Know LLM Limitations

Mar 2025

Adopt

SOTA (state of the art) LLM and generative models are very powerful and can do amazing things, but it is important to know and consider their current limitations.

Hallucination:

One of the most known one is Hallucination. Hallucination is the phenomenon of producing misleading, factually incorrect, or entirely fabricated responses. One differenciates two types of hallucination:

Factuality hallucinations: The model generates responses that are factually incorrect or entirely fabricated.
Faithfulness hallucination: when the generated content does not align with the user's instructions or the given context. reference

Models hallucinate, and you have to deal with that.

Limitations:

There are also Task where current models are not performing well, such as complex reasoning tasks. There are for example benchmarks like PlanBench, GAIA, WorkArena++, WebArena or MathArena, that show the current limitations of LLMs and where human still outperforms current models.

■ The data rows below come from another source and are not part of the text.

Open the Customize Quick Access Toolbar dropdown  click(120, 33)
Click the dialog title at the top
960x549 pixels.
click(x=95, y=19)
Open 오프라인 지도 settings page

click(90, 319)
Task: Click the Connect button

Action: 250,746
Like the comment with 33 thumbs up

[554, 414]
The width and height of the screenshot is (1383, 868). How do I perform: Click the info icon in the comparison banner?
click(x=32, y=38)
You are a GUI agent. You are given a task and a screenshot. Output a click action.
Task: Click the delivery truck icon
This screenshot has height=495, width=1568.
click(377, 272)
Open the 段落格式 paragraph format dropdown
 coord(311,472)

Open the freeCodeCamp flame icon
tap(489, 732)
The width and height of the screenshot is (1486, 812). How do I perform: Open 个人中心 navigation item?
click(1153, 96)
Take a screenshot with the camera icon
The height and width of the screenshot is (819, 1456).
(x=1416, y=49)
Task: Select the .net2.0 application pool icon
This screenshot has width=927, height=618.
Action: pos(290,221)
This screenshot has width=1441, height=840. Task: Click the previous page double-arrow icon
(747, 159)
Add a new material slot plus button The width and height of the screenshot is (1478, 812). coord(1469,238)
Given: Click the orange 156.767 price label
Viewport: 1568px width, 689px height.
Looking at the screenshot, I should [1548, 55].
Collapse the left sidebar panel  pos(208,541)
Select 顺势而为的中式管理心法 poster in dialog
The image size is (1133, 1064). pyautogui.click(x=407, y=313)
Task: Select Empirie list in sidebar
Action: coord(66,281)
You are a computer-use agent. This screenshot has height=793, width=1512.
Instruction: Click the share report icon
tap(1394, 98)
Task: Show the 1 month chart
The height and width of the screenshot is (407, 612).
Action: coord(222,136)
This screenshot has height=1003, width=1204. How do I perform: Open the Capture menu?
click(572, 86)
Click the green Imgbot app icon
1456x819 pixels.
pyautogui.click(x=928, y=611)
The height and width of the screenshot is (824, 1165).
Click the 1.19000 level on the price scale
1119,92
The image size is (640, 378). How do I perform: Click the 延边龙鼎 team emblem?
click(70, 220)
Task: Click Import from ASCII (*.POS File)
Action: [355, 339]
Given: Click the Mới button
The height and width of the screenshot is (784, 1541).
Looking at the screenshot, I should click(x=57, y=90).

Apple published a paper on that topic as well: "The Illusion of Thinking: Understanding the Strengths and Limitations of Reasoning Models via the Lens of Problem Complexity". It was discussed in the AI community a lot.

Danger of "Average" content and false facts:

With the use of LLMs, the generation of "average" quality content is just a keystroke away. As a result, the internet is flooded with masses of irrelevant and sometimes incorrect content. example of well of knowledge poisoning, Github code quality decline. Also glitches in AI training may result in quality problems. Example of "vegetative electron microscopy"

We should not contribute to this unreflected use with "naive" AI applications, but do everything we can to ensure high quality and relevance.